Denver Beer Co. has a big advantage in the competition: multiple brewing locations. Breweries face a limit in how many beers they can enter— a maximum of five, depending on how many beers are entered and judges’ availability. Denver Beer Co. has three brewing locations — two in Denver and one in Arvada — and entered three times the beers most breweries could. (We included the Denver Beer Co. haul in the Denver total because, well, it’s Denver Beer Co.)

The credit for the winning beers goes in large part to the guy who was wearing them around his neck Saturday afternoon — head brewer Jason Buehler. Before coming to DBC in 2015, he brewed at Rockyard Brewing in Castle Rock, Shamrock Brewing in Pueblo, and ran the research and development brewery at Oskar Blues in Lyons for three years.

A classmate of DBC co-founder Charlie Berger at the Siebel Institute of Technology, one of the nation’s premier brewing training grounds, Buehler said he was drawn to Denver Beer Co. for a number of reasons: the atmosphere of the original taproom, outstanding marketing and branding (you can’t beat “Denver Beer Co.” as a brand) and the family atmosphere of the team.

He described Graham Cracker Porter as a “great, classic brown porter with chocolate notes and a caramel background,” with a vanilla and biscuity flavor. The brewery won its other gold for Barrel Aged Japance Off, which was brewed in classic saison style with French ale yeast blended with sake yeast, dry hopped and aged five months in red wine barrels.

Buehler said the GABF medal wins — the fifth and sixth for Denver Beer Co. — will give the brewery’s sales team something to talk up. Crawford said sales already are up 30 percent this year at a time when many other local breweries are reporting flat sales or far more modest growth.

The feel-good win Saturday went to Wit’s End Brewing, which won gold in the Belgian-Style Blonde Ale or Pale Ale category for a beer that has brought it plenty of glory: Jean-Claude Van Blonde. Brewery founder Scott Witsoe shut down his taproom last year and stepped away from being actively involved in day-to-day operations. In an unusual arrangement, Wit’s End beer is being brewed at Strange Brewing, keeping the brand and its beers alive.

Witsoe credited head brewer Tyler Bies and Strange’s Tim Myers for bringing home the medal.

“It’s just my recipe,” Witsoe said. “They did it.”

“It’s been quite a year for me personally and professionally,” Witsoe added. “For me, when you look back at all the decisions I’ve made, good and bad, something like this tells me we are still doing a lot of things right … It’s a special win this year.”

Chris Kirk of Banded Oak. (Eric Gorski/For Denverite)

Chris Kirk of Banded Oak. (Eric Gorski/For Denverite)

The city’s brewing scene’s other gold went to Banded Oak Brewing, which opened in June 2016 in what is becoming a blossoming craft brewing cluster on South Broadway.

The brewery won in the “old ale” category for Drunkard’s Cloak, a malty 9.8 percent alcohol by volume ale aged six months in Pinot Noir barrels with a touch of Madagascar vanilla beans that head brewer Chris Kirk’s father hand-delivered from … Madagascar.
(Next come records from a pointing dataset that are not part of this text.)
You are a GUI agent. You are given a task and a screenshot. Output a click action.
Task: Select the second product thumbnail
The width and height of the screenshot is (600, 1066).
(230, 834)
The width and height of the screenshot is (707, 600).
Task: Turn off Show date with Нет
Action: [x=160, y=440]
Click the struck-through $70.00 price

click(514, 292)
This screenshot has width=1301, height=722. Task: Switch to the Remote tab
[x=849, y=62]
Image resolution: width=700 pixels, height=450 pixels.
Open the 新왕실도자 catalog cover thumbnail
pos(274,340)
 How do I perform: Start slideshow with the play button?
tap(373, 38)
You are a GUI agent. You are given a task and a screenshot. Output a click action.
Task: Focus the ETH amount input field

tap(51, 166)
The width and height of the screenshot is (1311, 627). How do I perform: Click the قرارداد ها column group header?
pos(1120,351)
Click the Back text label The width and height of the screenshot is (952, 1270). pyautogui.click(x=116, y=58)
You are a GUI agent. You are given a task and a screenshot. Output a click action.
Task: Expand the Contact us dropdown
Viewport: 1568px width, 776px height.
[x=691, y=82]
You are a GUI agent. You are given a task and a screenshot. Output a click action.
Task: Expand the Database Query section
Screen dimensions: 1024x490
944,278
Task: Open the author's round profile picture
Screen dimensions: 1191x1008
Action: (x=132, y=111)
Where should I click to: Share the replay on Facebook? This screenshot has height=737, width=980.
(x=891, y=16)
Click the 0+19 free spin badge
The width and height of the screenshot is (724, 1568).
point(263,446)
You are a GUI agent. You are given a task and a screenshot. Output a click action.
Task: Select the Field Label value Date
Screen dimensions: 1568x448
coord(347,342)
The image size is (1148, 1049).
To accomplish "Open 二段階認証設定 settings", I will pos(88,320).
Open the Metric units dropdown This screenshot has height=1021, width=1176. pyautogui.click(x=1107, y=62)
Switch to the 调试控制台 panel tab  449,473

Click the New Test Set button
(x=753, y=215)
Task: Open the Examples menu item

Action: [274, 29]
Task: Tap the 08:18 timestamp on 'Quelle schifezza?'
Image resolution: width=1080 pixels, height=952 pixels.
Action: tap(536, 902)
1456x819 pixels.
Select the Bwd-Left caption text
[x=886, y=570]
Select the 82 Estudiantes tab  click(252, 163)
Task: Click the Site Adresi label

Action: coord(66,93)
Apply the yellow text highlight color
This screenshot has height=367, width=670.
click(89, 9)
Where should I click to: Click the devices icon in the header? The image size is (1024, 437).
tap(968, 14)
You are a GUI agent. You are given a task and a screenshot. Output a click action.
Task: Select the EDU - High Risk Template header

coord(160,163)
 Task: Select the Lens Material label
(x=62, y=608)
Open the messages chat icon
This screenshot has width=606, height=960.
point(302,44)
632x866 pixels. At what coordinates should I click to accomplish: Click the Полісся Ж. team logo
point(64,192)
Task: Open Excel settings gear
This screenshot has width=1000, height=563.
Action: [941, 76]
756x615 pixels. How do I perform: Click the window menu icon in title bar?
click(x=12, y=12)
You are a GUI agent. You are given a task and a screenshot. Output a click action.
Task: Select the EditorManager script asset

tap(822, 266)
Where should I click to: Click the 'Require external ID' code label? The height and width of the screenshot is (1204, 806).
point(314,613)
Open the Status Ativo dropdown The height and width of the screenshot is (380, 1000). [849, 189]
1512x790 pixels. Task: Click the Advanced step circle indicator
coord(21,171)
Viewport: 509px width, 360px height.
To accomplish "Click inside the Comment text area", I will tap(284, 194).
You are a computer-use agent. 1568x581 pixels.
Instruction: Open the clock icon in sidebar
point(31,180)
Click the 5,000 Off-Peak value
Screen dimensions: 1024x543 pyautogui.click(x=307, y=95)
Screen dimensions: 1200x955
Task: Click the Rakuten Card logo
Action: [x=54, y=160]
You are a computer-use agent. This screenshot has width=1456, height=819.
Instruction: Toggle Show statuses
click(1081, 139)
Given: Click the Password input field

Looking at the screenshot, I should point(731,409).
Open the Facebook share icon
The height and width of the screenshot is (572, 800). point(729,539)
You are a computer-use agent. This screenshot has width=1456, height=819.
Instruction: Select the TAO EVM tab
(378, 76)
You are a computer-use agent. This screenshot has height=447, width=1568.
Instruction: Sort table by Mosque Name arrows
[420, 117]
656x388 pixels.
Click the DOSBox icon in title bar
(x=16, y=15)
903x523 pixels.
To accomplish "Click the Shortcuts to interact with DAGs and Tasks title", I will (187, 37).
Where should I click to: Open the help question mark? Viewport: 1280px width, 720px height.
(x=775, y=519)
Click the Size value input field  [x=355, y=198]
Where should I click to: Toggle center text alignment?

“It’s always exciting,” Kirk said of the medal. “We love the shiny things. It’s a huge competition. It’s huge for us, and spotlights us a little bit. It should help business. We might not have Drunkard’s Cloak on always, but it probably means we are making decent beers all around.”

The other medal winners from Denver breweries:

  • Comrade Brewing: Bronze in the Irish-style Red Ale for DEFCON Red.
  • Fiction Beer Co.: Bronze in the new category juicy or hazy pale ale for Madame Psychosis (which can be found around town in cans).
  • Thirsty Monk Pub Brewery, part of a North Carolina-based chain that moved into a defunct Denver brewery’s location: Bronze in the Belgian- and French-Style Ale category.
  • Not sure if this one counts, but it’s listed as a Denver brewery in the GABF awards tally, so … Honey Comb Cream Ale from Rock Bottom Brewery – Pittsburgh won silver in honey beer.